В Ленинград они въехали засветло, хотя по часам уже надо было спешить, чтобы успеть до закрытия магазинов. Белые ночи по календарю уже кончились, но по инерции еще продолжались. Окна были откручены, и из машины постепенно выбивало сырой воздух равнинно-болотистого предместья. Он учуял городской сквознячок - ноздри затрепетали.

- Северная Венеция, - произнес он, вспоминая… - Настоящая, наверное, иначе все же пахнет? Она ответила:

- Venise pue.

- Воняет? Чем?

- Скоро ты сам себе ответишь на этот вопрос.

- Ты устала? Выдержав паузу, она сказала:

- Нет, но ноги затекают.

- Сейчас отдохнешь у Вольфа.

- Ты думаешь, он у себя?

- Где ему еще быть? Если в психушку не забрали снова, то у себя, конечно.

- А если забрали?

- "Если, если". Дум спиро сперо.

- Только не напивайся, очень тебя прошу.

- Знаешь? - вспылил он… - Брось разыгрывать роль опекунши! Я его Бог знает сколько не видел, а он, говорят, роман века на Запад переправил. Посильней, чем "Процесс" Кафки. Вот-вот взорвется там, и тогда уж беднягу упекут в Потьму. Как не напиться? Вдребезги упьемся.

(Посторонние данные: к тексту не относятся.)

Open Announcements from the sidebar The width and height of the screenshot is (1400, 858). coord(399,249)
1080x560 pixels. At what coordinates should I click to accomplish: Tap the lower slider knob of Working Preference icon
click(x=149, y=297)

- Да? И с прободением язвы, - сказала она, останавливаясь на красный свет, - сляжешь здесь в больницу. Как раз на срок выездной визы. И что тогда? (Если, конечно, не зарежут.) Опять влезать во все это ваше кафкианство с оформление загранпаспорта? Ну, а если на сей раз откажут?.. Мы - там, а ты так и сгниешь тогда в этом ЦДЛ. В этой банке с литтарантулами, как сказал Вознесенский.

- Ладно. Купишь мне бутылку "Ессентуки № 17".